To examine whether VEGF increases ICAM-1 expression at the transcript level, RNase protection assays of rat retinal RNA were performed after intravitreal injections of VEGF or PBS buffer. Compared to the PBS-injected eyes, the VEGF-injected eyes had a 2.1 ± 0.4–fold (n = 4, P < 0.05) upregulation of ICAM-1 mRNA (Fig. 4) . As a positive control, TNF-α induced a 3.1 ± 0.8–fold increase of ICAM-1 mRNA (n = 5, P < 0.05). 
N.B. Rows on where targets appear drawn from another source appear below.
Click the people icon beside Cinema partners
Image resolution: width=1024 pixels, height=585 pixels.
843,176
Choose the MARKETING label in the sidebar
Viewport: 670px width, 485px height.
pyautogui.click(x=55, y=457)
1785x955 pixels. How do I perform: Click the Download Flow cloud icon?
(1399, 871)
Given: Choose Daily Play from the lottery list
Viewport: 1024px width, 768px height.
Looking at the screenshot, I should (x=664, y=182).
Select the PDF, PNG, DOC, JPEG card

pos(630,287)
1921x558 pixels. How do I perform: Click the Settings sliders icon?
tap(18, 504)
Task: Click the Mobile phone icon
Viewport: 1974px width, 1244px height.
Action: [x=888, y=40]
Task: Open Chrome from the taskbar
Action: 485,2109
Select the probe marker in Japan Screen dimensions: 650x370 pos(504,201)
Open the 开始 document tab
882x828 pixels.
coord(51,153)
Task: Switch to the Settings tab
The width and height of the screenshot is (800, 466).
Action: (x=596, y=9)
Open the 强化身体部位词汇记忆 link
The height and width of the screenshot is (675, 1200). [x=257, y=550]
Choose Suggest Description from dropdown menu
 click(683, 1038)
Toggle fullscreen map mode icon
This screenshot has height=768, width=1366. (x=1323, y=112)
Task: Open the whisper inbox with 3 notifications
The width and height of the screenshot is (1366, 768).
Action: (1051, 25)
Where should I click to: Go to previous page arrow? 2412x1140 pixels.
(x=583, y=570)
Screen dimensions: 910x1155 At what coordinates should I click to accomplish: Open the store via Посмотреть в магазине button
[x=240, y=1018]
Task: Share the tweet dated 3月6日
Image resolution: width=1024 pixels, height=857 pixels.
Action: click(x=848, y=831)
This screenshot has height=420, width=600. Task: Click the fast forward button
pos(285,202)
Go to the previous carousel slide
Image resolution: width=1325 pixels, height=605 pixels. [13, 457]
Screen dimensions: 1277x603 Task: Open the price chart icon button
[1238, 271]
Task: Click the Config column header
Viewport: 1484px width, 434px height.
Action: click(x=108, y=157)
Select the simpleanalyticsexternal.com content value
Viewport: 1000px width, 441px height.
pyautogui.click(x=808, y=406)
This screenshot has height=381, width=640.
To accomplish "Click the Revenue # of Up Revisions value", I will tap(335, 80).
These data demonstrate that VEGF can increase ICAM-1 expression on capillary endothelial cells in vitro and in the retinal vasculature in vivo. The concentration of VEGF required to increase ICAM-1 in vitro (EC₅₀, 25 ng/ml) is comparable to that measured in the vitreous of eyes with retinal ischemia and neovascularization. ¹ The VEGF-induced effects appear to be specific for ICAM-1 under the conditions tested. These data are consistent with those of Melder and associates ¹⁴ showing an increase in bioactive ICAM-1 in angiogenic tumor endothelium in response to VEGF. However, our data differ regarding the VEGF-induced upregulation of VCAM-1, because it was not observed in our system. One reason for these divergent results may be the different types and strains of endothelial cells used in our studies. 

In addition to VEGF, other pathophysiologically relevant stimuli may increase ICAM-1 in the diabetic retinal vasculature. Factors relevant to diabetes, such as the cytokine TNF-α, ¹⁵ have been shown to increase ICAM-1 in other systems. TNF-α levels are increased in the serum of diabetics, ¹⁶ and as confirmed by our data, TNF-α is a potent inducer of endothelial cell ICAM-1 expression. As in other tissues, the induction of ICAM-1 may be causal for the leukostasis observed in the diabetic retina. In the brain, ICAM-1 mediates leukocyte adhesion to postcapillary venules and is associated with capillary occlusion and vascular endothelial cell damage. ¹⁷  

Retinal VEGF levels appear to be elevated early in diabetes, before there is any histopathologic evidence of retinal ischemia. ¹⁸ This makes it more likely that endogenous VEGF serves to increase retinal vascular ICAM-1 in vivo. We hypothesize that VEGF, in whole or in part, increases retinal ICAM-1 expression and that ICAM-1 mediates the binding of leukocytes to the vasculature, accounting for the early reversible phase of retinal ischemia. With time, the retinal leukostasis becomes chronic and widespread, hastening the death of endothelial cells and pericytes. With the development of more widespread ischemia, retinal VEGF levels are further upregulated, triggering greater ischemia and ultimately neovascularization. 

This hypothetical sequence of events remains to be proven. Proof requires the specific inhibition of VEGF and ICAM-1 in the diabetic retina and the direct monitoring of its functional and anatomic consequences. These studies are under way.